2つ目の要件である「発明の技術的思想が開示されていること」については本判決では判断されなかったが、2008.04.21 「藤川 v. ファイザー」 知財高裁平成19年(行ケ)10120の内容と合わせて、審査基準がさらに明確になるよう検討されることを期待する。
参考:
- 特許・実用新案審査基準(第Ⅱ部 第2章 新規性・進歩性):
1.5.3 第29条第1項各号に掲げる発明として引用する発明(引用発明)の認定
(3) 刊行物に記載された発明
②また、ある発明が、当業者が当該刊行物の記載及び本願出願時の技術常識に基づいて、物の発明の場合はその物を作れ、また方法の発明の場合はその方法を使用できるものであることが明らかであるように刊行物に記載されていないときは、その発明を「引用発明」とすることができない。

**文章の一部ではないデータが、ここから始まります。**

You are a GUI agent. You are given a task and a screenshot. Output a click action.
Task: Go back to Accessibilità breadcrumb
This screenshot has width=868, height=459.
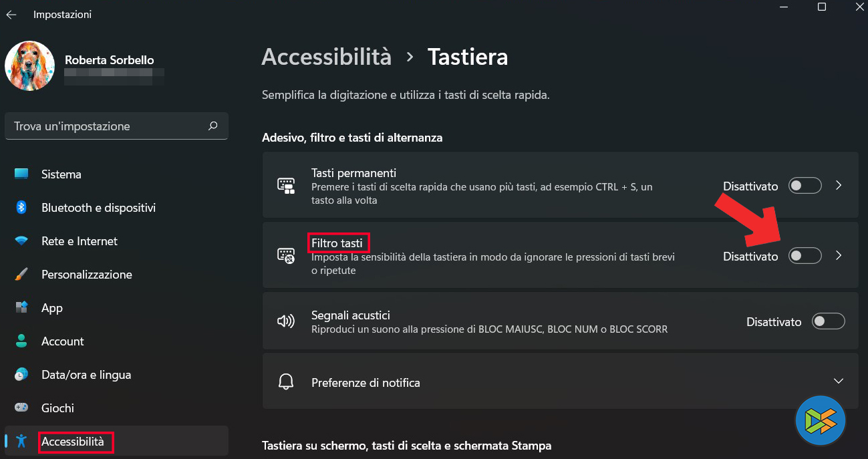326,57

したがって、例えば、刊行物に化学物質名又は化学構造式によりその化学物質が示されている場合において、当業者が本願出願時の技術常識を参酌しても、当該化学物質を製造できることが明らかであるように記載されていないときは、当該化学物質は「引用発明」とはならない(なお、これは、当該刊行物が当該化学物質を選択肢の一部とするマーカッシュ形式の請求項を有する特許文献であるとした場合に、その請求項が第36条第4項第1号の実施可能要件を満たさないことを意味しない)。 - アジスロマイシン水和物(azithromycin hydrate): ジスロマック®(Zithromac®)としてファイザーが製造・販売するマクロライド系抗生物質。2水和物である。